* TASK BRIEF: Pictures aside, repeat all the entries below exactly as they appear.
Start of Block
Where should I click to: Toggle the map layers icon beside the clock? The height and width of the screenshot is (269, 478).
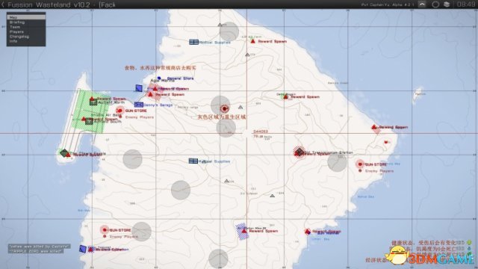point(447,4)
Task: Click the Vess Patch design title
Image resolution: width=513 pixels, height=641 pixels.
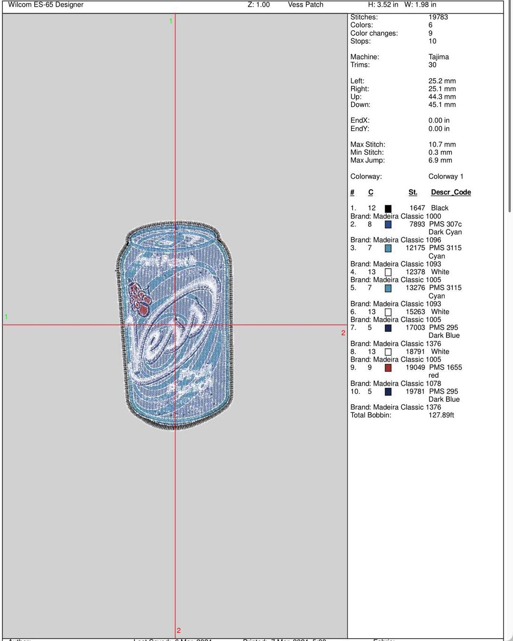Action: [305, 5]
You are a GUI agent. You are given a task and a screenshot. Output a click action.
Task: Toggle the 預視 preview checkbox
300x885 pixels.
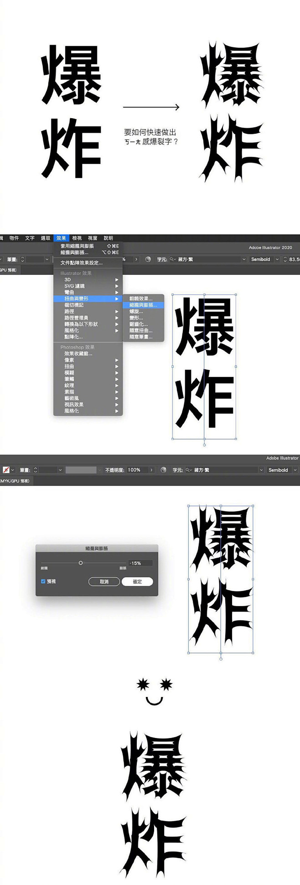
End of Block
* TASK OUTPUT:
Where should I click to: Toggle the map layers icon beside the clock? The height and width of the screenshot is (269, 478).
point(447,4)
Task: Click the Vess Patch design title
Image resolution: width=513 pixels, height=641 pixels.
Action: [305, 5]
You are a GUI agent. You are given a task and a screenshot. Output a click action.
Task: Toggle the 預視 preview checkbox
300x885 pixels.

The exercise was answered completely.